• MATERIAL SUPPLIED
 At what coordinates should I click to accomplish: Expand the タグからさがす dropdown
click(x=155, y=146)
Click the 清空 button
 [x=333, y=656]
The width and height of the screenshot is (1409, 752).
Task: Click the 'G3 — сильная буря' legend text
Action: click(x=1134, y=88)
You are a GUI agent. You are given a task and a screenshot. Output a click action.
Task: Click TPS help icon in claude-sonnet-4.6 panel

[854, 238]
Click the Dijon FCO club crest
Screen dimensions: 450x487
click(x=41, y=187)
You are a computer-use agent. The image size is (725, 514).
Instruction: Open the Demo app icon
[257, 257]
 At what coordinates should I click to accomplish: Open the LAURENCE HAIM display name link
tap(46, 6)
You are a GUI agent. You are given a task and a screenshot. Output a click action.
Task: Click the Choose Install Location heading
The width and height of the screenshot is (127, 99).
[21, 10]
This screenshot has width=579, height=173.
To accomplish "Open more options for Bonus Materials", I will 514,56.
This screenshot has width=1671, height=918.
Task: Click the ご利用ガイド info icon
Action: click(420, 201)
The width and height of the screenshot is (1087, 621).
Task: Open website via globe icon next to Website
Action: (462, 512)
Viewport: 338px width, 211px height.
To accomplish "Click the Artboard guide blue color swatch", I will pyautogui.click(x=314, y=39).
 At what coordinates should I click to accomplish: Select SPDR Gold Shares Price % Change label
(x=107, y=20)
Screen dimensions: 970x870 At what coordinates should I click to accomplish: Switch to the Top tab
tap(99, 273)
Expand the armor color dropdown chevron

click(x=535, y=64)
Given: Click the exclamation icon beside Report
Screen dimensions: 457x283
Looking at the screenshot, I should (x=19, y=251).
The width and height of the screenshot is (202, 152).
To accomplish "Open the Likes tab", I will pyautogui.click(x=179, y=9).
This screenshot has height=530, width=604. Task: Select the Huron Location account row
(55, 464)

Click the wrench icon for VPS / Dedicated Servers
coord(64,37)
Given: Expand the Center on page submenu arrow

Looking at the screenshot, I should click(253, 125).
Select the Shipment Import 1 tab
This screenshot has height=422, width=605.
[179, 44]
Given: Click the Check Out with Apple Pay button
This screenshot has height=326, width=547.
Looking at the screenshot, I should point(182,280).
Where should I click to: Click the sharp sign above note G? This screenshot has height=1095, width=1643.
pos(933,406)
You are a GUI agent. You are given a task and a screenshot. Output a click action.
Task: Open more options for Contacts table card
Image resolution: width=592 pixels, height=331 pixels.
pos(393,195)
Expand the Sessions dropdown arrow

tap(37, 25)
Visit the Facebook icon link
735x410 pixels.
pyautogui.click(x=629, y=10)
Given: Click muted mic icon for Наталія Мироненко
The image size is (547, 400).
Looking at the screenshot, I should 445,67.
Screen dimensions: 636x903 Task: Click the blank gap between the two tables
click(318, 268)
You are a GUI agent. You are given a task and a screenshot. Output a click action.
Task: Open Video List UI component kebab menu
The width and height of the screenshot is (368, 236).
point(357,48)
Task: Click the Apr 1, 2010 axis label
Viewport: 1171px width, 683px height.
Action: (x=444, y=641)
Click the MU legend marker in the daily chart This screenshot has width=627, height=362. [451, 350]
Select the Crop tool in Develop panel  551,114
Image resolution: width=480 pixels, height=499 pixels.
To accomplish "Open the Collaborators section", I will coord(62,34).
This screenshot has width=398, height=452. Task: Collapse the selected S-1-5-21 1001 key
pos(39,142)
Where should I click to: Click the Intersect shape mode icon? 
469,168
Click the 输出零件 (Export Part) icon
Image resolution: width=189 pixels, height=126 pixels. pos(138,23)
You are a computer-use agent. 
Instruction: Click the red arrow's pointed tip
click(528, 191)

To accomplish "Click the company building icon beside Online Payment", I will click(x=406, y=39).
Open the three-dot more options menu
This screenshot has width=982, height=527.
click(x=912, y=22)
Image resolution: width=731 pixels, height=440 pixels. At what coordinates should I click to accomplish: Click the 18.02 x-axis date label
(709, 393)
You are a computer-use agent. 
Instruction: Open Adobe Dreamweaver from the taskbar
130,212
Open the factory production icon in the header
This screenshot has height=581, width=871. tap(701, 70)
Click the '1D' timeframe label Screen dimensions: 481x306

• TASK TO CARRY OUT
Reproduce every one of the rows shown above without any change.

• RESPONSE
 At what coordinates should I click to accomplish: Expand the タグからさがす dropdown
click(x=155, y=146)
Click the 清空 button
 [x=333, y=656]
The width and height of the screenshot is (1409, 752).
Task: Click the 'G3 — сильная буря' legend text
Action: click(x=1134, y=88)
You are a GUI agent. You are given a task and a screenshot. Output a click action.
Task: Click TPS help icon in claude-sonnet-4.6 panel

[854, 238]
Click the Dijon FCO club crest
Screen dimensions: 450x487
click(x=41, y=187)
You are a computer-use agent. The image size is (725, 514).
Instruction: Open the Demo app icon
[257, 257]
 At what coordinates should I click to accomplish: Open the LAURENCE HAIM display name link
tap(46, 6)
You are a GUI agent. You are given a task and a screenshot. Output a click action.
Task: Click the Choose Install Location heading
The width and height of the screenshot is (127, 99).
[21, 10]
This screenshot has width=579, height=173.
To accomplish "Open more options for Bonus Materials", I will 514,56.
This screenshot has width=1671, height=918.
Task: Click the ご利用ガイド info icon
Action: click(420, 201)
The width and height of the screenshot is (1087, 621).
Task: Open website via globe icon next to Website
Action: (462, 512)
Viewport: 338px width, 211px height.
To accomplish "Click the Artboard guide blue color swatch", I will pyautogui.click(x=314, y=39).
 At what coordinates should I click to accomplish: Select SPDR Gold Shares Price % Change label
(x=107, y=20)
Screen dimensions: 970x870 At what coordinates should I click to accomplish: Switch to the Top tab
tap(99, 273)
Expand the armor color dropdown chevron

click(x=535, y=64)
Given: Click the exclamation icon beside Report
Screen dimensions: 457x283
Looking at the screenshot, I should (x=19, y=251).
The width and height of the screenshot is (202, 152).
To accomplish "Open the Likes tab", I will pyautogui.click(x=179, y=9).
This screenshot has height=530, width=604. Task: Select the Huron Location account row
(55, 464)

Click the wrench icon for VPS / Dedicated Servers
coord(64,37)
Given: Expand the Center on page submenu arrow

Looking at the screenshot, I should click(253, 125).
Select the Shipment Import 1 tab
This screenshot has height=422, width=605.
[179, 44]
Given: Click the Check Out with Apple Pay button
This screenshot has height=326, width=547.
Looking at the screenshot, I should point(182,280).
Where should I click to: Click the sharp sign above note G? This screenshot has height=1095, width=1643.
pos(933,406)
You are a GUI agent. You are given a task and a screenshot. Output a click action.
Task: Open more options for Contacts table card
Image resolution: width=592 pixels, height=331 pixels.
pos(393,195)
Expand the Sessions dropdown arrow

tap(37, 25)
Visit the Facebook icon link
735x410 pixels.
pyautogui.click(x=629, y=10)
Given: Click muted mic icon for Наталія Мироненко
The image size is (547, 400).
Looking at the screenshot, I should 445,67.
Screen dimensions: 636x903 Task: Click the blank gap between the two tables
click(318, 268)
You are a GUI agent. You are given a task and a screenshot. Output a click action.
Task: Open Video List UI component kebab menu
The width and height of the screenshot is (368, 236).
point(357,48)
Task: Click the Apr 1, 2010 axis label
Viewport: 1171px width, 683px height.
Action: (x=444, y=641)
Click the MU legend marker in the daily chart This screenshot has width=627, height=362. [451, 350]
Select the Crop tool in Develop panel  551,114
Image resolution: width=480 pixels, height=499 pixels.
To accomplish "Open the Collaborators section", I will coord(62,34).
This screenshot has width=398, height=452. Task: Collapse the selected S-1-5-21 1001 key
pos(39,142)
Where should I click to: Click the Intersect shape mode icon? 
469,168
Click the 输出零件 (Export Part) icon
Image resolution: width=189 pixels, height=126 pixels. pos(138,23)
You are a computer-use agent. 
Instruction: Click the red arrow's pointed tip
click(528, 191)

To accomplish "Click the company building icon beside Online Payment", I will click(x=406, y=39).
Open the three-dot more options menu
This screenshot has width=982, height=527.
click(x=912, y=22)
Image resolution: width=731 pixels, height=440 pixels. At what coordinates should I click to accomplish: Click the 18.02 x-axis date label
(709, 393)
You are a computer-use agent. 
Instruction: Open Adobe Dreamweaver from the taskbar
130,212
Open the factory production icon in the header
This screenshot has height=581, width=871. tap(701, 70)
Click the '1D' timeframe label Screen dimensions: 481x306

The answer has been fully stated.